Je kan jouw keuzes op elk moment wijzigen door onderaan de site op "Cookie-instellingen" te klikken."
Liefst 101 infobordjes, straatnamen, gebouwen of standbeelden huldigen de rol die de paters, broeders en zusters opnamen in het verspreiden van het christelijke geloof in Congo, China, India of elders ter wereld. Nergens in Vlaanderen zijn er meer dan bij ons.
Lokale trots
De van oorsprong Kortrijkse hoogleraar koloniale geschiedenis Idesbald Goddeeris (KU Leuven) legt in zijn nieuwe boek Missionarissen: geschiedenis, herinnering, dekolonisering de focus op de missionaris in het straatbeeld. “Dat West-Vlaanderen zoveel standbeelden en straatnamen heeft voor de missionarissen is op zich geen verrassing”, zegt hij.
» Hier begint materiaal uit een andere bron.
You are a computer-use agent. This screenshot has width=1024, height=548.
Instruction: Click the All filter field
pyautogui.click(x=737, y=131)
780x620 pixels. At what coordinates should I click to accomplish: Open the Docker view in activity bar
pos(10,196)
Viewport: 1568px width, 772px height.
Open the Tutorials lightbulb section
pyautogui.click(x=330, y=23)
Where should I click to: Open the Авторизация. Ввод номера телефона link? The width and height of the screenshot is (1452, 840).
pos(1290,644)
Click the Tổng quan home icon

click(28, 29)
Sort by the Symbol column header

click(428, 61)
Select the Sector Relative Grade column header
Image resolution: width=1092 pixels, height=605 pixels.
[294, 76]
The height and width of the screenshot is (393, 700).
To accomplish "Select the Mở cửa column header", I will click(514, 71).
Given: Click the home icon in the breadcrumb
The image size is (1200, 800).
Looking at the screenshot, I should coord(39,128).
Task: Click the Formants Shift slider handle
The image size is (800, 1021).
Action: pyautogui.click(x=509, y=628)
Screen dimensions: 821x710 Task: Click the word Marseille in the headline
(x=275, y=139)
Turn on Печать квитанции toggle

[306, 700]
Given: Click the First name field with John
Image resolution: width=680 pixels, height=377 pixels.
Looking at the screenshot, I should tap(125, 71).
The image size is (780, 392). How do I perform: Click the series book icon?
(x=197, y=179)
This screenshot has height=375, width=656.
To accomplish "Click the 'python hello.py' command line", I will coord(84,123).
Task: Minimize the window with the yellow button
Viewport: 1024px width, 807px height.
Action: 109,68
“De kerk stond er traditioneel erg sterk en de invloed van het katholicisme in de 19de en 20ste eeuw was dus vanzelfsprekend een stuk intenser en groter dan in de rest van Vlaanderen. Vanuit de kerk werd dan ook fors geijverd voor de nodige aandacht voor de missie. Maar er speelt ook een lokale trots, zeker in de kleinere dorpen en gemeenten.”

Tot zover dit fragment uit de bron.